Luego del nacimiento del bel documento viene, sin embargo, la tarea más difícil: agrupar, como un pastor a las cabras, audiencias. Propalar el mensaje en el territorio fértil de la conciencia. Hacer bis del ejemplo. De allí el peso que cae sobre las espaldas de un director: enamorar a su público. “La manera que tiene la música académica de integrarse y, por consiguiente, de sobrevivir en este mundo pop, de vértigo y 2.0 es hacerla un género entre jóvenes. Ellos la convierten cercana y nueva. Dudamel, en su caso, hizo de su estilo una herramienta de seducción que atrae a inexpertos e interesados”, devela el secreto, la estrategia que le arrancará, pentagramas mediante, adeptos al prosaísmo violeto de Daddy Yanquee o al tongoneo impúdico de Miley Cyrus. Y remata: “ese es, sin dudas, el fin último de un director: crear seguidores de los conciertos. El propósito es que nos escuchen con encanto, que les llegue a la información”. Nadie duda de su poder, de su embrujo: si Orfeo dominó a las fieras con su lira y Anfión alzó los muros de Tebas con su canto, Elisa Vegas quebrará con sus redondas maneras paradigmas en el escenario. “Claro que hay mayor expectación cuando ven a una mujer dirigiendo. Siento que nos evalúan más. Pero eso no me intimida. Al contrario, saco provecho de mi feminidad. Lo sé, sé que los puedo conquistar”, hace el paripé.
Como su arte atañe al lenguaje de las emociones, meneó las gracias del bello sexo y sus dotes de hembras para flechar, entre acto y ensayo, al ritmo de los acordes de Leoncavallo, al barítono Gaspard Moleiro. Quien la desposó y prometió, dentro y fuera de su papel de Pagliaccio, su mejor interpretación, a su juicio de Elisa, amor eterno. Ella, por su parte, con las alianzas abdicaría a favor de la entrega y fidelidad, muy lejos de la traición de Nedda. “La ópera nos unió e hicimos de Venezuela nuestro hogar. Acá nos quedamos.
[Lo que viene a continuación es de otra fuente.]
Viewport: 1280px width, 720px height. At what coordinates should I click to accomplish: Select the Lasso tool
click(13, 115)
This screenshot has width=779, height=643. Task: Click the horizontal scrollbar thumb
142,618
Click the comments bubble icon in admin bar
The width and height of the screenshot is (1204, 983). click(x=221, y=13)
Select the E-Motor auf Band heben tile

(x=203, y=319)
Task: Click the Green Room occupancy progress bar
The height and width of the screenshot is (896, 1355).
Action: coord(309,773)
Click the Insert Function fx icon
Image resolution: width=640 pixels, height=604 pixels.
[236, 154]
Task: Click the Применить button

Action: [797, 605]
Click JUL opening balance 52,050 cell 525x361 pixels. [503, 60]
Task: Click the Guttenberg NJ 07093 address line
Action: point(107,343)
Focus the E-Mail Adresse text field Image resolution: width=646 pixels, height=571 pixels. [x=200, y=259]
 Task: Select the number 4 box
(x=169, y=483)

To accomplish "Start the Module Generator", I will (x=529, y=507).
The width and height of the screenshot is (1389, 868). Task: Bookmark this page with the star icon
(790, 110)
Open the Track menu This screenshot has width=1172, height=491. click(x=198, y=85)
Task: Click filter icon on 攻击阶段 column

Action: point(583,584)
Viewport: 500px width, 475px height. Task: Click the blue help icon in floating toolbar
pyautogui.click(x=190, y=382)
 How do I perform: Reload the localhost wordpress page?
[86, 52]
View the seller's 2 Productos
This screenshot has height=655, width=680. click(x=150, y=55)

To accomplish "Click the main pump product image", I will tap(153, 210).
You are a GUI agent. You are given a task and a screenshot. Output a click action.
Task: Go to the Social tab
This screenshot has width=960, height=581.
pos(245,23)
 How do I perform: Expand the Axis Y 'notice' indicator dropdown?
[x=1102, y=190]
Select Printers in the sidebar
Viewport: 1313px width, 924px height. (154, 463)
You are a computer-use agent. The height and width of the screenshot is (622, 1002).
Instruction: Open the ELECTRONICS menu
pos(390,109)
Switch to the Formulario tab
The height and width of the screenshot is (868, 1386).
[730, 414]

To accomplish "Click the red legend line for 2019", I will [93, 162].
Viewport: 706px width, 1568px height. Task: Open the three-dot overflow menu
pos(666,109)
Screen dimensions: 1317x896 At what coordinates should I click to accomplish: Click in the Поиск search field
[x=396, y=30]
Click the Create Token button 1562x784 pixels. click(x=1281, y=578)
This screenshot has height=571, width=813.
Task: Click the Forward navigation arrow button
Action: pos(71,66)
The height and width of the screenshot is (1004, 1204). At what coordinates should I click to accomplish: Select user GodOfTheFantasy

Nos faltan muchas metas por alcanzar”, puntualiza. entre ellos, encausar los vientos, percusiones y cuerdas de las orquestas Juvenil de Caracas y Sinfónica Bolívar B y, finalmente, purificar el estilo con el que quiere que la vean y admiren. “Esa es mi búsqueda. La hallaré en tanto siga por el camino. En cuanto a cómo voy lucir. Aun no lo sé. No seguí el consejo que me dio mi tía Carolina Herrera: ponerme smoking en las galas y funciones. Me parece muy hombruno. Quizá me relaje, desnude un hombro y hasta me bata el pelo”, se ríe de sus picardías y entra en mutis justo en el momento en el que los niños sitian la sala para afinar oboes y fagots. En ese espacio brota al fin la protagonista de esta historia: “La otra voz, esa voz que el silencio nos deja escuchar”. Sí, se llama música.
En dedicatoria a mi amiga y primera editora: Valentina Marulanda. Oído virtuoso y pluma refinada.